Would this be considered dependency injection?
<?php
class BASE_Model extends CI_Model
{
/**
* inject_class - load class using dependency injection
*
* @access public
* @param string $path
* @param string $class
* @param string $func
* @param string $method
**/
public function inject_class($path, $class, $func, $method)
{
// load_class is a function located in system/core/common.php on line 123
$obj = load_class($class, $path, NULL);
return $obj->$func();
}
}
// lets say this is instantiated by a user controller when a new user is made
class User_model extends BASE_Model
{
public function create()
{
echo 'create a new user';
$request = $this->inject_class('path/to/models', 'Logger_model', 'log');
echo $request;
}
}
class Logger_model extends BASE_Model
{
public function log()
{
return 'Logged';
}
}
No. That's just another way of how the object loads dependencies itself. The point of dependency injection is that every method/object/function takes its dependencies as arguments and does not load them itself in any way. User_model::create
is injecting loading another class by itself, which is not accepting the dependency as an argument.

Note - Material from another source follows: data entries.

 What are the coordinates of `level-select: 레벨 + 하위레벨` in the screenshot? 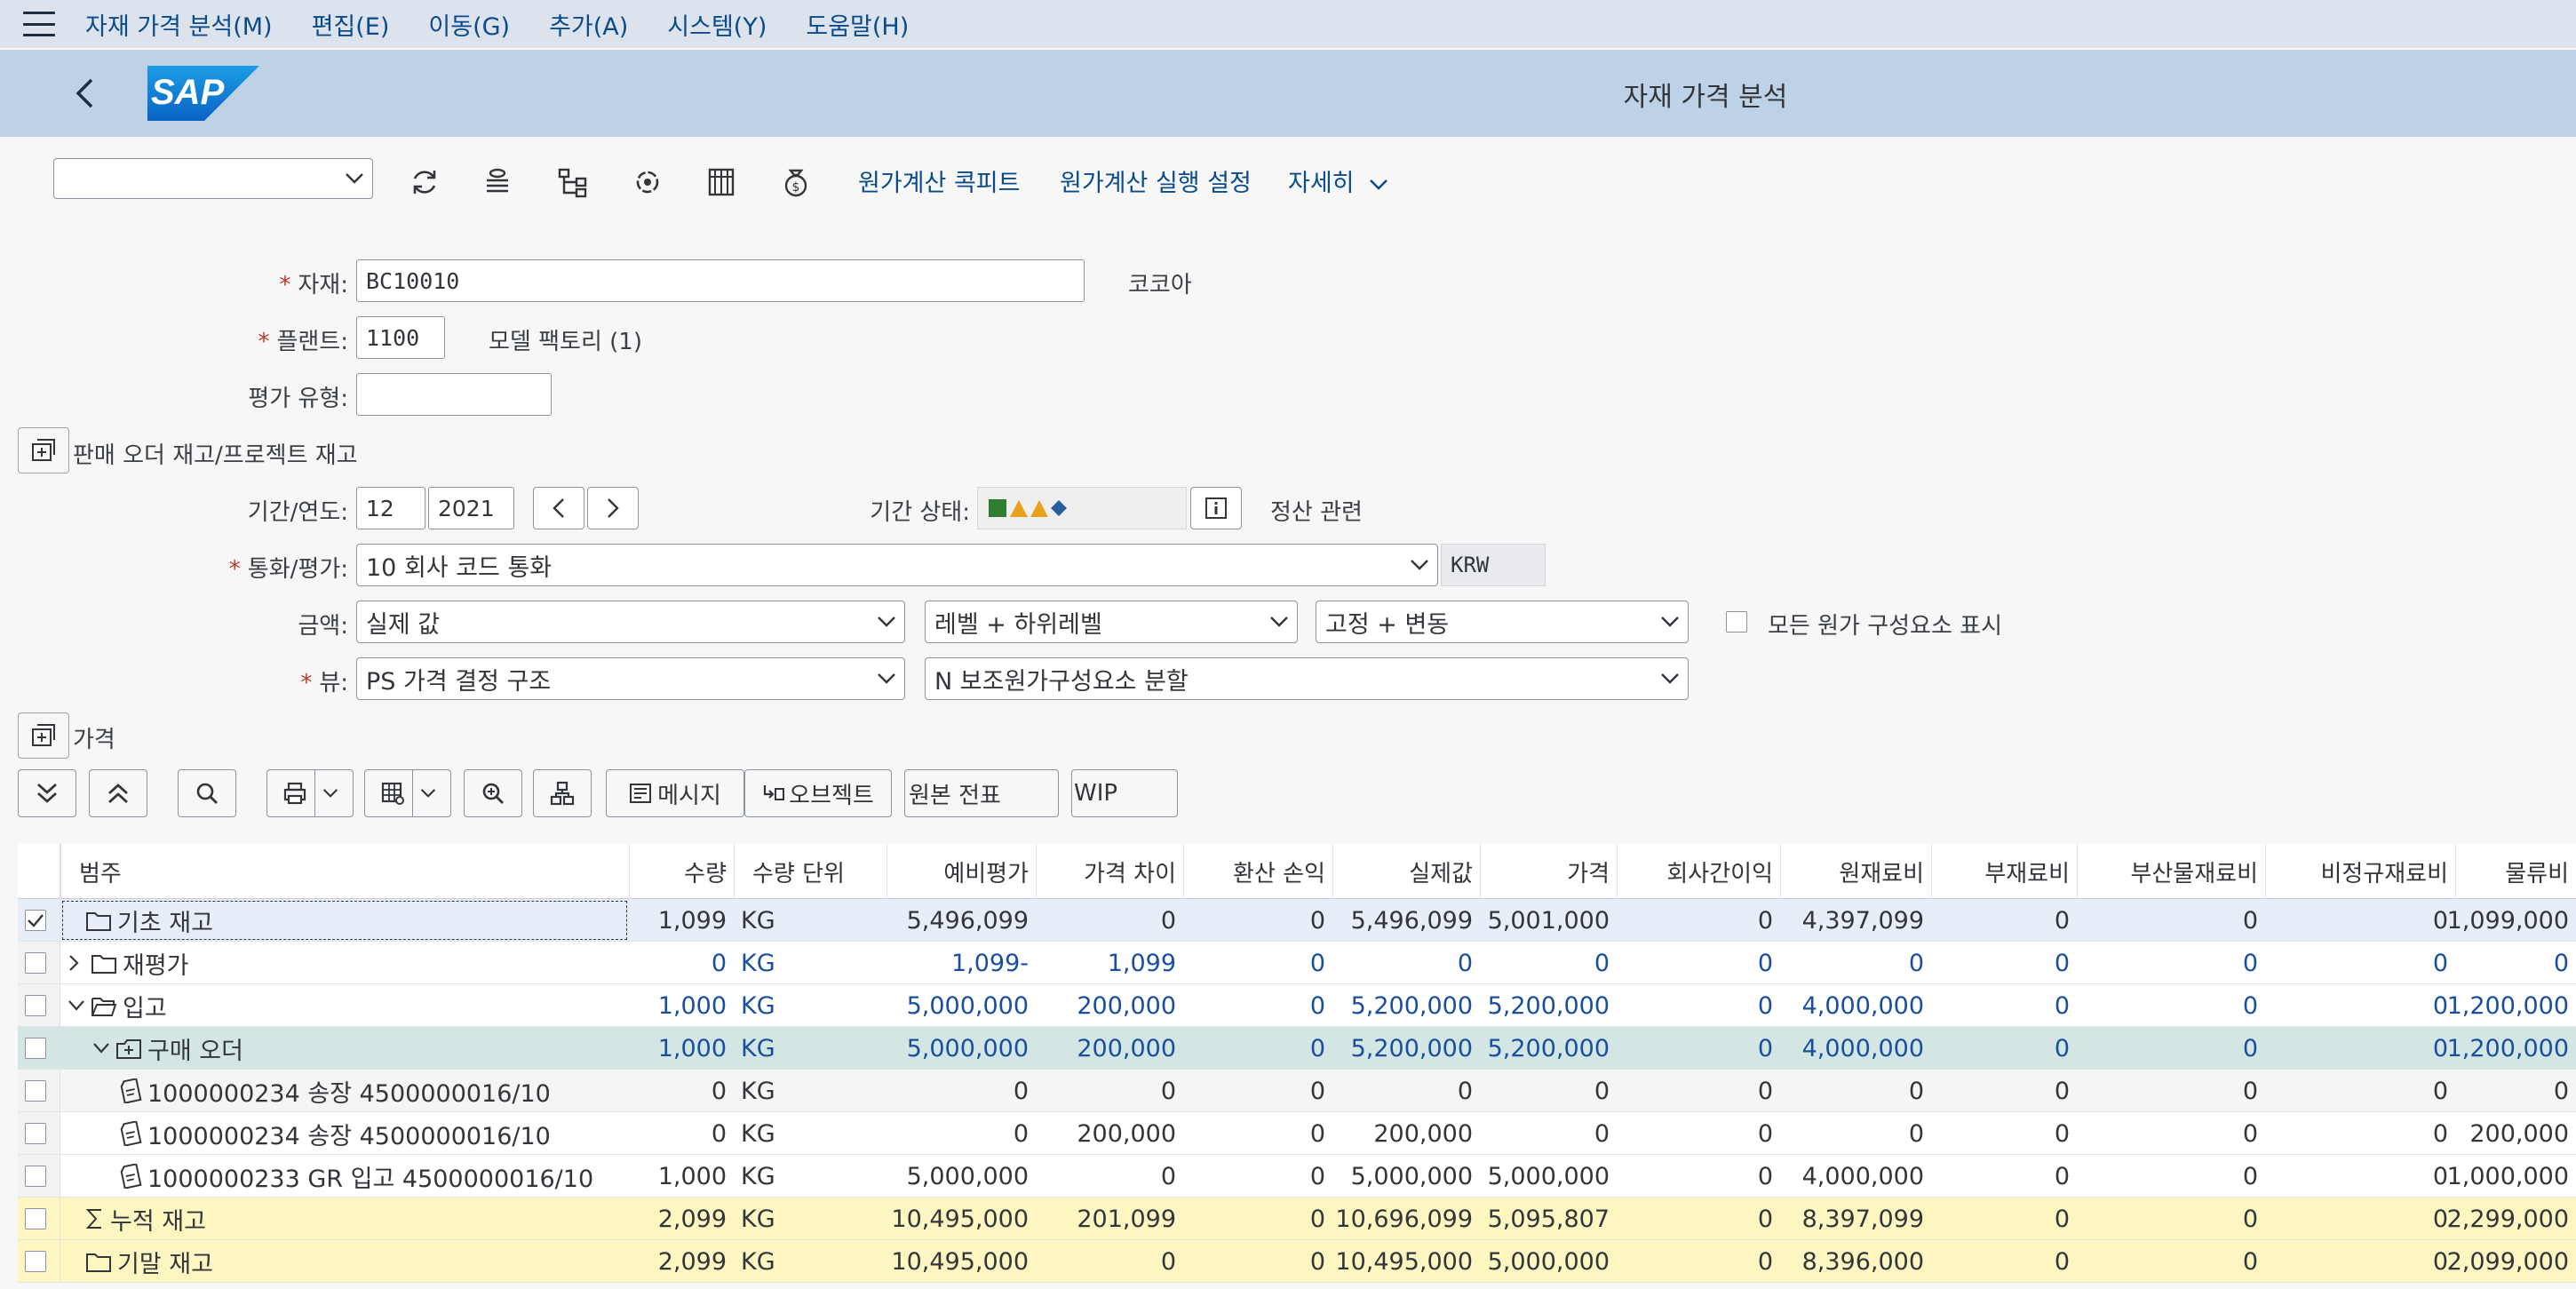 It's located at (1112, 622).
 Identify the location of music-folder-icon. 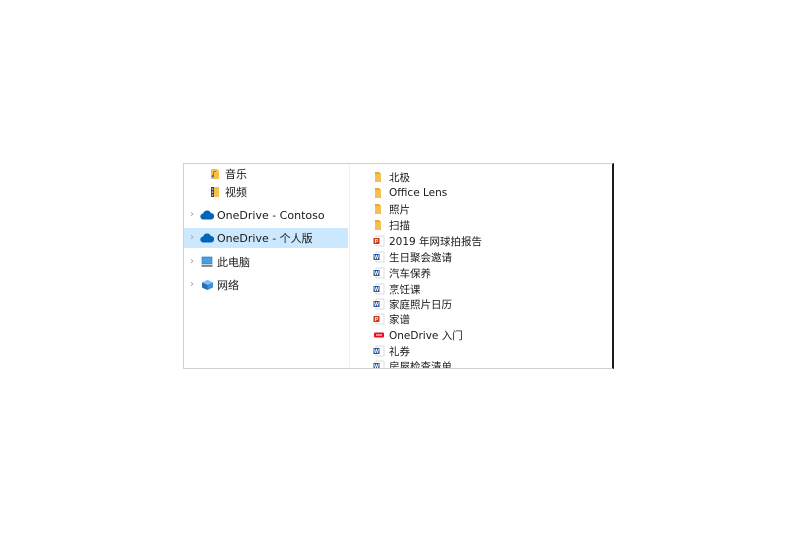
(215, 174).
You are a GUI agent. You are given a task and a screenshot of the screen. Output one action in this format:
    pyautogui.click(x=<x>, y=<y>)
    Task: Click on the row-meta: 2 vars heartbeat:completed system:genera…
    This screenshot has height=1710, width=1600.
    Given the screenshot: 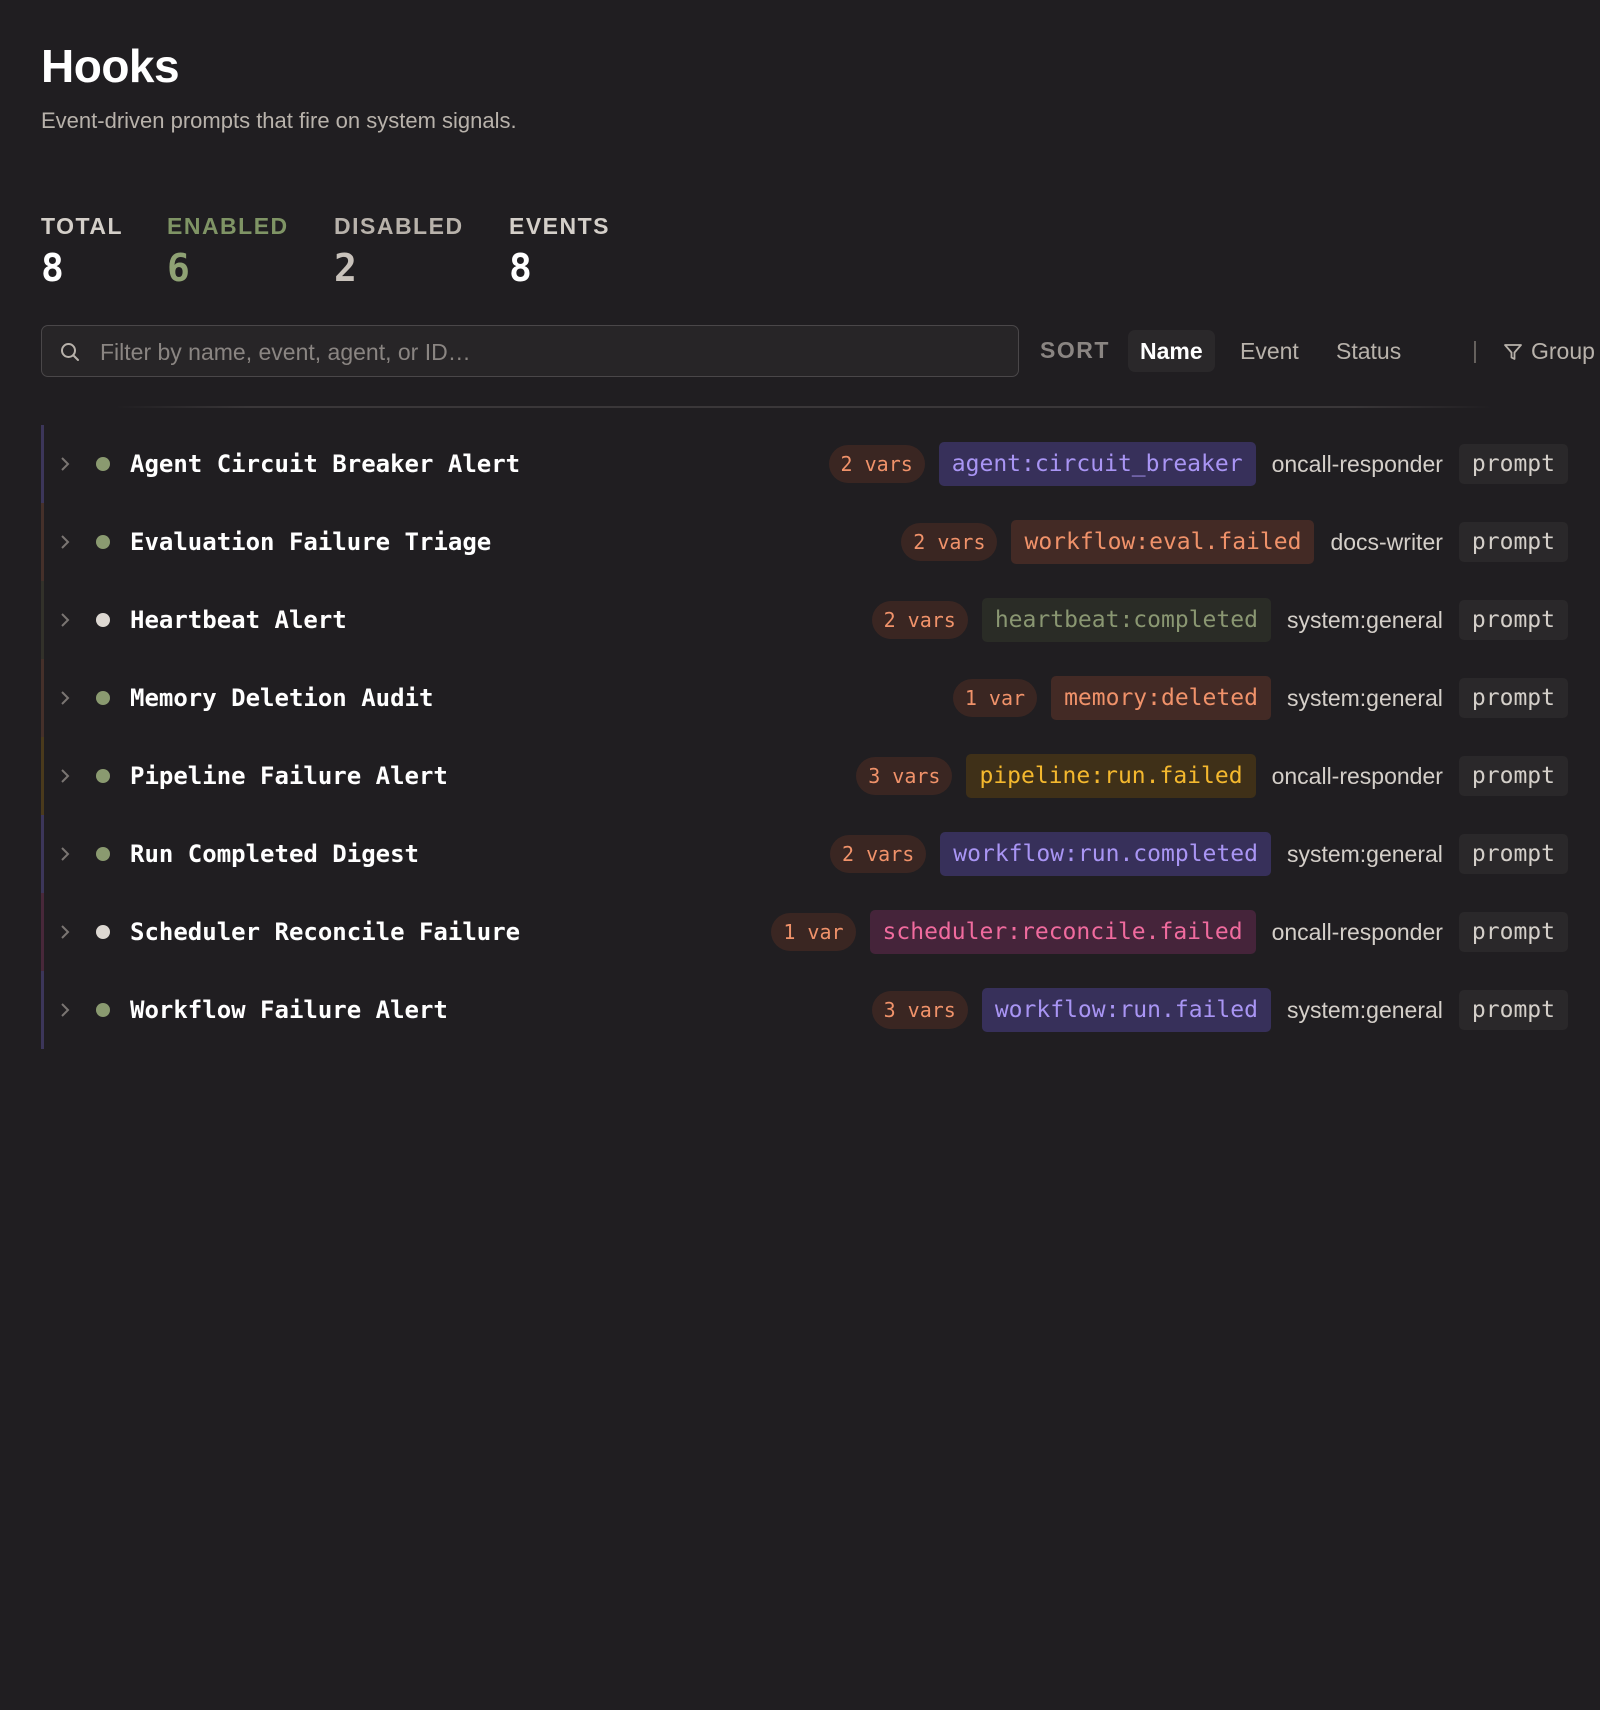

The point of dependency injection is to reduce coupling. The User_model
is now coupled to the Logger_model
class, since it hardcodes the name and path to that specific class inside itself. If you wanted to use or test the User_model
by itself in isolation, without it logging stuff you don't want, you cannot do so anymore. Real DI would be this:
public function create(Logger_model $log) {
// here be dragons
$log->log();
}
This way you can inject a mocked dummy logging class when you want to test the method without breaking anything or use alternative types of loggers when needed without needing to change any code.